Stored items
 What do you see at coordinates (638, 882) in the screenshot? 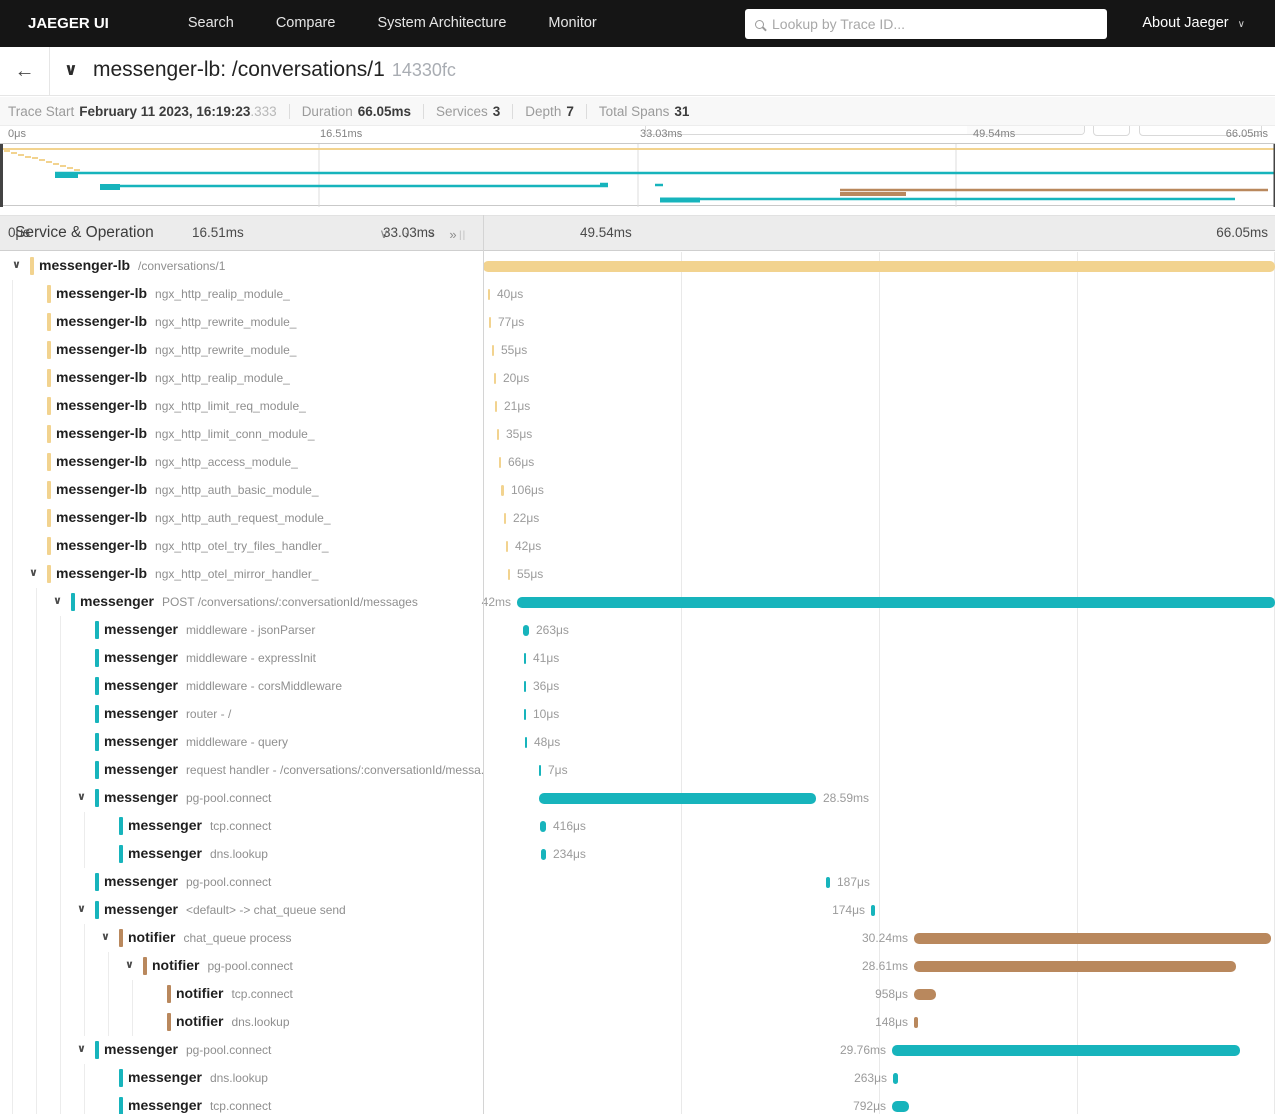
I see `span-row: messenger pg-pool.connect 187μs` at bounding box center [638, 882].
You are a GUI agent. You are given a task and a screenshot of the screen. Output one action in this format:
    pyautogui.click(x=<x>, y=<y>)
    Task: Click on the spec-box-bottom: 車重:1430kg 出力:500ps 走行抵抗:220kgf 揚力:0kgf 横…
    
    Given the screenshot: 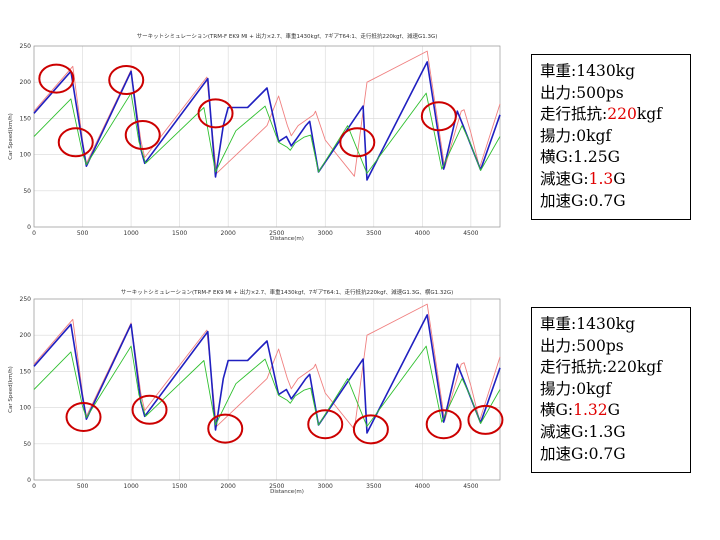 What is the action you would take?
    pyautogui.click(x=611, y=390)
    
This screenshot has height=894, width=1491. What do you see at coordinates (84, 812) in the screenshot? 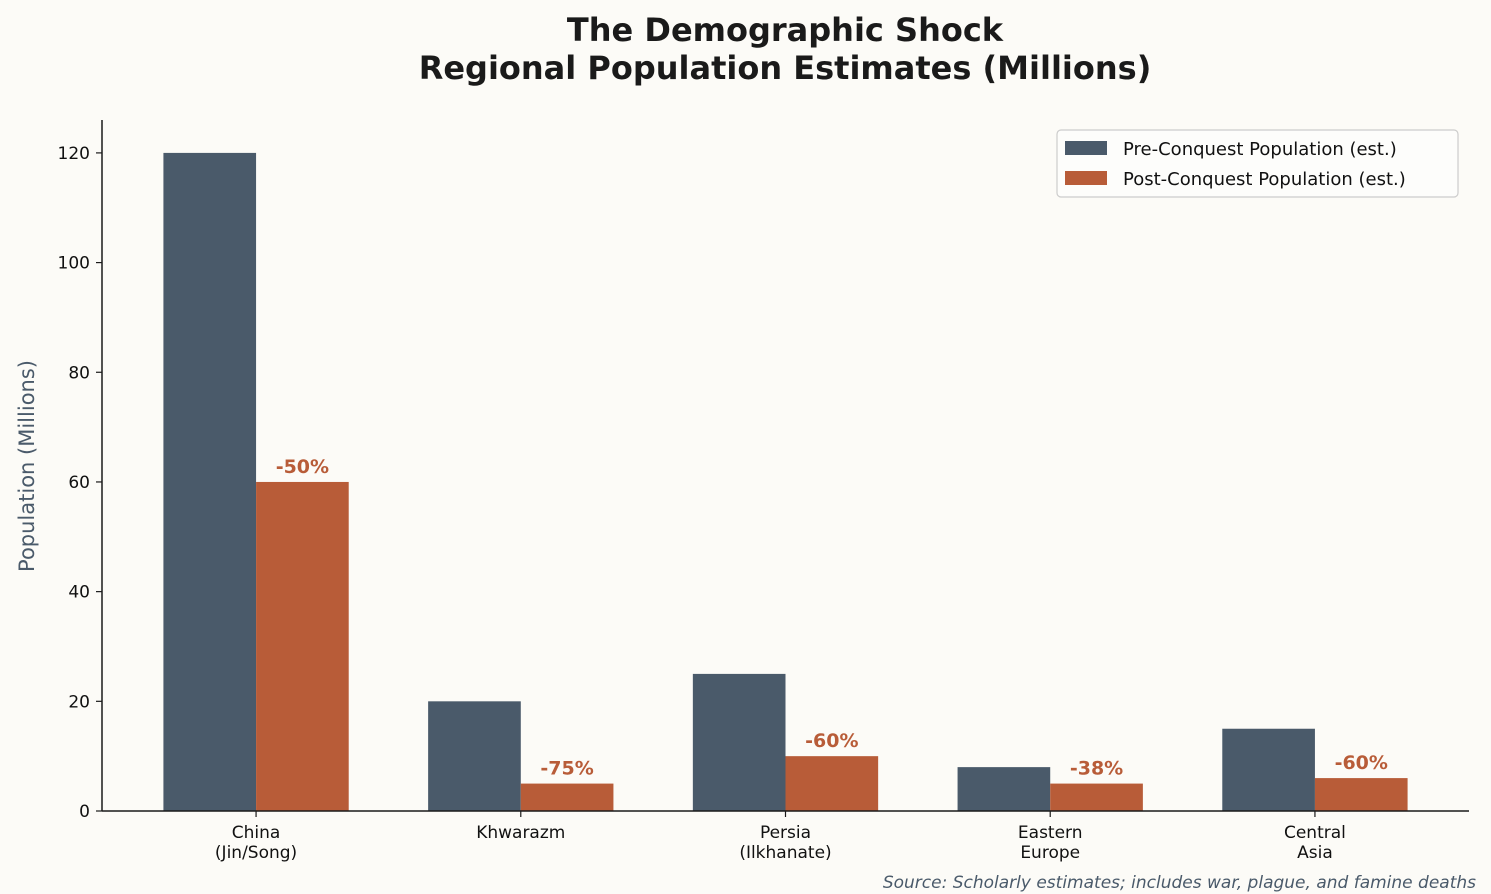
I see `y-tick-label: 0` at bounding box center [84, 812].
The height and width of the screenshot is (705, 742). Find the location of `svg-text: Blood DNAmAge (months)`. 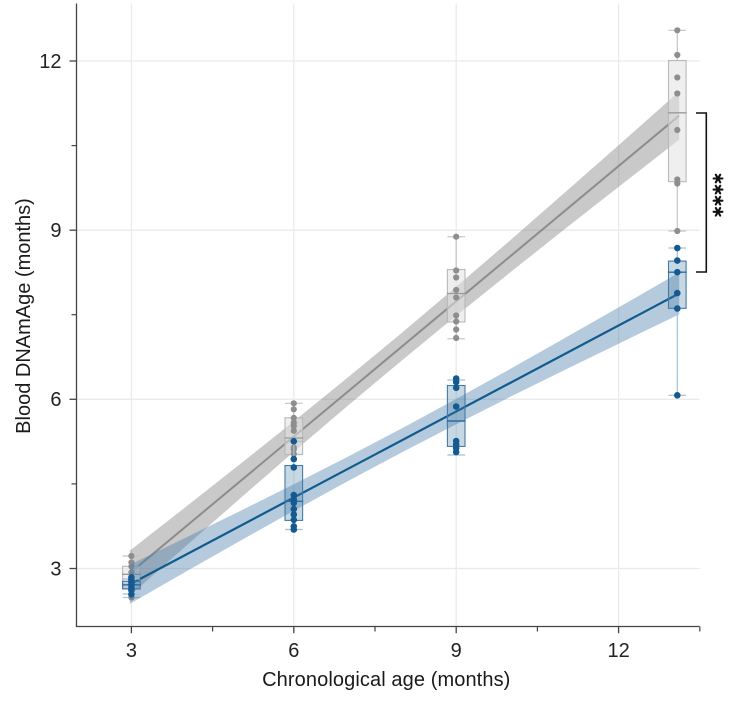

svg-text: Blood DNAmAge (months) is located at coordinates (24, 316).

WHAT IS EXPECTED: Give the lines of the material from the line containing "This screenshot has" through the end of the material as a numbered list, leaving out blank lines and the pictures.

TASK RESPONSE:
1. This screenshot has height=894, width=1491. What do you see at coordinates (84, 812) in the screenshot? 
2. I see `y-tick-label: 0` at bounding box center [84, 812].
3. The height and width of the screenshot is (705, 742). Find the location of `svg-text: Blood DNAmAge (months)`. 
4. svg-text: Blood DNAmAge (months) is located at coordinates (24, 316).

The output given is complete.